C3 - Representations of Data

Cards (10)

  • An outlier is an extreme value that lies outside the overall pattern of data.
  • A common definition of an outlier is any value that is:
    • either greater than Q3+k(Q3-Q1)
    • or less than Q1-k(Q3-Q1)
  • Some outliers are legitimate values which could still be correct. However, there are occasions where an outlier should be removed from the data since it is clearly an error and it would be misleading to keep it in. These data values are known as anomolies.
  • The process of removing anomalies from a data set is known as cleaning the data.
  • Anomalies can be the result of experimental or recording error, or could be data values which are not relevant to the investigation.
  • If you are given data in a grouped frequency table, you are not able to find the exact values of the median and quartiles. You can draw a cumulative frequency diagram and use it to help find estimates for the median, quartiles and percentiles.

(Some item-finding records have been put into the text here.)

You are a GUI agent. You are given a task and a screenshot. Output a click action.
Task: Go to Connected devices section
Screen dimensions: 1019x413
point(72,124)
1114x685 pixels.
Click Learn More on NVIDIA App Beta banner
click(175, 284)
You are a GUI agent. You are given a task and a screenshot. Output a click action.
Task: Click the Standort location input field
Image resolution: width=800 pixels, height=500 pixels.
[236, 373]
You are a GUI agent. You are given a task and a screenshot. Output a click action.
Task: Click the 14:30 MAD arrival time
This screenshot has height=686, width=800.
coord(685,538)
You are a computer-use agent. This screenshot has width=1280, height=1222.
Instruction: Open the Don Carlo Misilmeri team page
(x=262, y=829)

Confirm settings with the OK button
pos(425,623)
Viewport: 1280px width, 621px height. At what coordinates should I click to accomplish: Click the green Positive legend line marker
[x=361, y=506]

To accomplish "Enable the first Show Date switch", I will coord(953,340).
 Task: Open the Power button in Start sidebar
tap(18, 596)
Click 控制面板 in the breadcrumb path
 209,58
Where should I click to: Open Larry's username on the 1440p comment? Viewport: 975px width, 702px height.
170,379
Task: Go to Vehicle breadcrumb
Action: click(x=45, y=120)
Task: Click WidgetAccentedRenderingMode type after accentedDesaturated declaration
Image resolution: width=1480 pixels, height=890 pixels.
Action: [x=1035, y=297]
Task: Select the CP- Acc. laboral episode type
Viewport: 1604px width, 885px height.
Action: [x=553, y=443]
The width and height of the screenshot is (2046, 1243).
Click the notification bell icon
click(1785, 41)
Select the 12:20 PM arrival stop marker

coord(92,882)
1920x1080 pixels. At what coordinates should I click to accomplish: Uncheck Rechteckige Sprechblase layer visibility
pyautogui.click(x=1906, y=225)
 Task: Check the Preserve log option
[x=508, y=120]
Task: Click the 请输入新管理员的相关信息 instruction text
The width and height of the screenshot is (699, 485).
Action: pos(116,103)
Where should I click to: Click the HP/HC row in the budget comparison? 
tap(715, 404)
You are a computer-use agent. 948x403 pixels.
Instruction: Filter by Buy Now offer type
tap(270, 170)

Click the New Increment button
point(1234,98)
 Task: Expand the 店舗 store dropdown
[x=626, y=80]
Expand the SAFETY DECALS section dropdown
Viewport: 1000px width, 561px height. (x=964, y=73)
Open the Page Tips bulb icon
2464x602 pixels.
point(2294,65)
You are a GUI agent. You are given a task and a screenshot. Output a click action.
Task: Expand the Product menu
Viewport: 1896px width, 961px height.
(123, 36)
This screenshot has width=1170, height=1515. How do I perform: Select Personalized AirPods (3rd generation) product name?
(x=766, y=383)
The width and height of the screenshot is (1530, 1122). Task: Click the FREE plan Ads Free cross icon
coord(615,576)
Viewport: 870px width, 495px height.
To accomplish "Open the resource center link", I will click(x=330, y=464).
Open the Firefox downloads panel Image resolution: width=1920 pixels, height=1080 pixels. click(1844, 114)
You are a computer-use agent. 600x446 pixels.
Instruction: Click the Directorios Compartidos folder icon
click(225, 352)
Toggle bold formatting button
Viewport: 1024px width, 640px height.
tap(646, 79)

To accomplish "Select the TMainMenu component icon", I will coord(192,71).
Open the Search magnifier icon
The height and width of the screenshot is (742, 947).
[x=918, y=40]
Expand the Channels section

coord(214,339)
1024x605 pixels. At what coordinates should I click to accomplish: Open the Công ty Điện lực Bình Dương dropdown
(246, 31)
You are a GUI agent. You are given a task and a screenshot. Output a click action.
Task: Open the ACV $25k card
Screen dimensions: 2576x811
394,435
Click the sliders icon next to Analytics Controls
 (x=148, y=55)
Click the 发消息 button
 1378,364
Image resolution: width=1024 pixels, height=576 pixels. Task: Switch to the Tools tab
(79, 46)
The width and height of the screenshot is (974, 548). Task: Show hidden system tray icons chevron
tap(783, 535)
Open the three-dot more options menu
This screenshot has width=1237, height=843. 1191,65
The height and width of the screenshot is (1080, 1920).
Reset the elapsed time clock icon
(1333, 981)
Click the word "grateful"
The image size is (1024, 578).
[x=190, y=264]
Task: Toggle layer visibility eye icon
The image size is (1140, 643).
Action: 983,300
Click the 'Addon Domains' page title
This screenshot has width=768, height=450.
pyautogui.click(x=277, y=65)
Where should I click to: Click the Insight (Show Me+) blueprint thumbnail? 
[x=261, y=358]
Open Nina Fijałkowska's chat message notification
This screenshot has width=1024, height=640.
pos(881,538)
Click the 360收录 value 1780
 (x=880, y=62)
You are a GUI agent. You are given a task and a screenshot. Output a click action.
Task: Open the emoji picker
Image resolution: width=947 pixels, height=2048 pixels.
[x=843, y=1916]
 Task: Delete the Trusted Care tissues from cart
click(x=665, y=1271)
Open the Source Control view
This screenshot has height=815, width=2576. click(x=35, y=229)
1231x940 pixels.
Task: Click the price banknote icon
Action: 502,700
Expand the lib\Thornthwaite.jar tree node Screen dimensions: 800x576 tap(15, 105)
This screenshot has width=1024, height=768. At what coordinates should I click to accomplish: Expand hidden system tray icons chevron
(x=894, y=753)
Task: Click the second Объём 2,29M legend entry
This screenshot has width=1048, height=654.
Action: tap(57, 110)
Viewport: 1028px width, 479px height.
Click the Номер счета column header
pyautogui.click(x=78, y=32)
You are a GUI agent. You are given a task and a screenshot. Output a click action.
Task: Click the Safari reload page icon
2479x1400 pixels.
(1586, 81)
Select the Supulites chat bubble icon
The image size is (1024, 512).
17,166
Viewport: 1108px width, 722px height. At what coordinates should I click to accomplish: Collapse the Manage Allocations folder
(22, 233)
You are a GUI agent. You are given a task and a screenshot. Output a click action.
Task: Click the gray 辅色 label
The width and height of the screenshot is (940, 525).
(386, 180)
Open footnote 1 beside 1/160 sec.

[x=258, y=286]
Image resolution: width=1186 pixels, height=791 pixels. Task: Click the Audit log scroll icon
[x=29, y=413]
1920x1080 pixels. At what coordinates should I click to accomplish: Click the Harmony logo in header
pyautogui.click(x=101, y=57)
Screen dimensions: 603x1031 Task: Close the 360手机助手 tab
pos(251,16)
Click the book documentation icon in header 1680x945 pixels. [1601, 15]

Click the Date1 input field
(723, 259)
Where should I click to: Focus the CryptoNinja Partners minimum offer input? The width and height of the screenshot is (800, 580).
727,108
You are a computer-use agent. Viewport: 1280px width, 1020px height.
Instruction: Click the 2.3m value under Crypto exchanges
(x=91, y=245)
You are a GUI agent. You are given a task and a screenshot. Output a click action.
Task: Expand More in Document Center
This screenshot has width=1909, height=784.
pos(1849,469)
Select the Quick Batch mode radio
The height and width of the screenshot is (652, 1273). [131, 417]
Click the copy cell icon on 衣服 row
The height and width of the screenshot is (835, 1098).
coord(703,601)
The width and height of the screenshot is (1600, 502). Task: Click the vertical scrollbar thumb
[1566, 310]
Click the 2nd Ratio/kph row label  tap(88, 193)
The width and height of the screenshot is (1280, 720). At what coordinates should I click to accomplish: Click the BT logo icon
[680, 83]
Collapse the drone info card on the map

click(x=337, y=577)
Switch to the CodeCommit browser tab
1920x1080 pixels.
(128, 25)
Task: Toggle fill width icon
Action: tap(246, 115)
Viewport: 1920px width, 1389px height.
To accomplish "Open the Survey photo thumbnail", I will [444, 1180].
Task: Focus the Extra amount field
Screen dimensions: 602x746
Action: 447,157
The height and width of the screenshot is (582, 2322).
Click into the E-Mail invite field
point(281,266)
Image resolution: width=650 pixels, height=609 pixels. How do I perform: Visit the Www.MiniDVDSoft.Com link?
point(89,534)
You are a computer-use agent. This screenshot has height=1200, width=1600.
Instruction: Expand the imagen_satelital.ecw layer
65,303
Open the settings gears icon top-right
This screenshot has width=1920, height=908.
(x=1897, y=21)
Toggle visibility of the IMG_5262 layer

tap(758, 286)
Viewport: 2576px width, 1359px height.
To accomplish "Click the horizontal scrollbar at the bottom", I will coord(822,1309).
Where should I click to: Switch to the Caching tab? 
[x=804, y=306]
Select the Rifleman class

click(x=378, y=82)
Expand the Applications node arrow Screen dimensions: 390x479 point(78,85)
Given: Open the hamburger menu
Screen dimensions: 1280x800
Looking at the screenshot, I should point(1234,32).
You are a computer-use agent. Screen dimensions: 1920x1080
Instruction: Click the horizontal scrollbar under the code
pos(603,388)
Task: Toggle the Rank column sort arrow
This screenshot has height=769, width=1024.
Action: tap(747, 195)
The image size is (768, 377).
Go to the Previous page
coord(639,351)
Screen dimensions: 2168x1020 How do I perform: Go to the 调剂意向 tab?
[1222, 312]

  • Grouped continuous data can be represented in a histogram. In a histogram, the area of the bar is proportional to the frequency in each class. This allows you to use a histogram to represent grouped data with unequal class intervals.
  • frequency density = frequency / class width
  • When comparing data sets, you can comment on:
    • a measure of location
    • a measure of spread
  • Joining the middle of the top of each bar in a histogram with equal class widths forms a frequency polygon.